# Exercise 1: A function to compute average grades

In this series of exercises, we will use LLMs to generate code based on specific requirements and then compare the output against predefined test cases to ensure correctness. The focus will be on generating functional code and executing tests to verify that it meets the given specifications.

### Step 1: Requirements

The function receives the grades of a student on her courses (for simplicity exactly six grades for six courses are considered) and computes the average. Grades can be from 18 to 30, or 30Laude == 33. The average is computed excluding the best and worse grade.

In [None]:
import pytest
import ipytest

ipytest.autoconfig()


#TODO
#define here your reference solution

def compute_average(grades):
    """
    Computes the average of grades, excluding the best and worst grades.
    
    Args:
        grades (list): A list of six grades, where each grade is between 18 and 33.
    
    Returns:
        float: The computed average.
    """

    return 0.0


#TODO
#paste here the result of the function as given by chatGPT

gpt_result = """"""


#the dictionary my_codes will contain all the generated codes. Let's start by adding the one generated by chatgpt

my_codes = {}
my_codes["GPT"] = gpt_result


# Example usage of the function

grades = [18, 25, 30, 33, 22, 28]
average = compute_average(grades)
print(f"The computed average is: {average:.2f}")




### Step 2: Test Cases

To generate a comprehensive black-box test suite for the compute_average function, we will create tests that cover different equivalence classes, boundary conditions, and typical scenarios.

- Valid inputs: 
  - Standard valid grades within the range of 18 to 33, including "30Laude" (33).
  - Tests where all grades are different, with some being 30Laude.

- Boundary values:
  - Input with the lowest valid grade (18) and the highest valid grade (33).

- Invalid inputs:
  - A grade list that has more or fewer than 6 grades.
  - Grades outside the valid range (less than 18 or greater than 33).
  - non-numeric inputs

- Edge cases:
  - All grades are the same.
  - All grades are 30Laude (33).


In [None]:
# Valid test cases
import pytest
import ipytest

#an example of a valid test case. Notice the use of the assert function and the pytest.approx to cope with possible roundings

def test_valid_grades():
    grades = [18, 25, 30, 33, 22, 28]
    result = compute_average(grades)
    assert result == pytest.approx(26.25, rel=1e-2)

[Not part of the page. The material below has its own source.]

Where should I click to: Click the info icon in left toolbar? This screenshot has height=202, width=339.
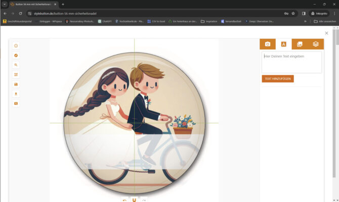coord(16,46)
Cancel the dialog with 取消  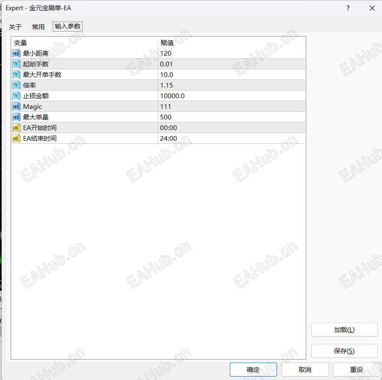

#an example of an invalid test case. Notice the use of the with pytest.raises syntax, to catch exceptions in the function

# Invalid test cases
def test_more_than_six_grades():
    grades = [18, 25, 30, 33, 22, 28, 29]
    with pytest.raises(ValueError):
        compute_average(grades)

#TODO
#try to define here additional valid and invalid test cases, that can be used to verify the generated code.
#the ground truth test cases are defined in test_cases_01.py for the average computation function.

### Step 3: Run the test cases

This code defines a function run_tests that uses the ipytest library to run test cases within a Jupyter notebook. The ipytest library seeks for test cases in the notebook and launches them. The '-vv' parameter is used to provide a verbose output.

In [None]:
# Run the test suite

import pytest
import ipytest

def run_tests():
    ipytest.run('-vv')  

# Running the tests
run_tests()

#TODO
#what is the results of the tests?

### Step 4: Generating code with CodeLLAMA

In this step, we leverage CodeLLAMA to automatically generate Python code based on specified requirements.

In this step, we define a prompt for coding by providing the requirements, the arguments, and the expected returns.


In [None]:
from transformers import AutoModelForCausalLM, AutoTokenizer
import torch


device = torch.device("cuda" if torch.cuda.is_available() else "cpu")


# Load the model and tokenizer from Hugging Face
model_name = "codellama/CodeLlama-13b-Instruct-hf"  # Specify the model name
model = AutoModelForCausalLM.from_pretrained(model_name)  # Move model to GPU if available
tokenizer = AutoTokenizer.from_pretrained(model_name)

#TODO
# Define the prompt
prompt = """
"""

# Tokenize the input prompt
inputs = ""

# Generate code using the model
outputs = ""

# Decode the output and print the generated code
generated_code = ""

### Step 5: Parsing CodeLLAMA results and creating functions

In this step, the focus is on processing the output generated by CodeLLAMA to extract meaningful Python functions that meet the given requirements. The raw output from CodeLLAMA often includes additional context or irrelevant information, so it needs to be parsed and cleaned to isolate the functional code. 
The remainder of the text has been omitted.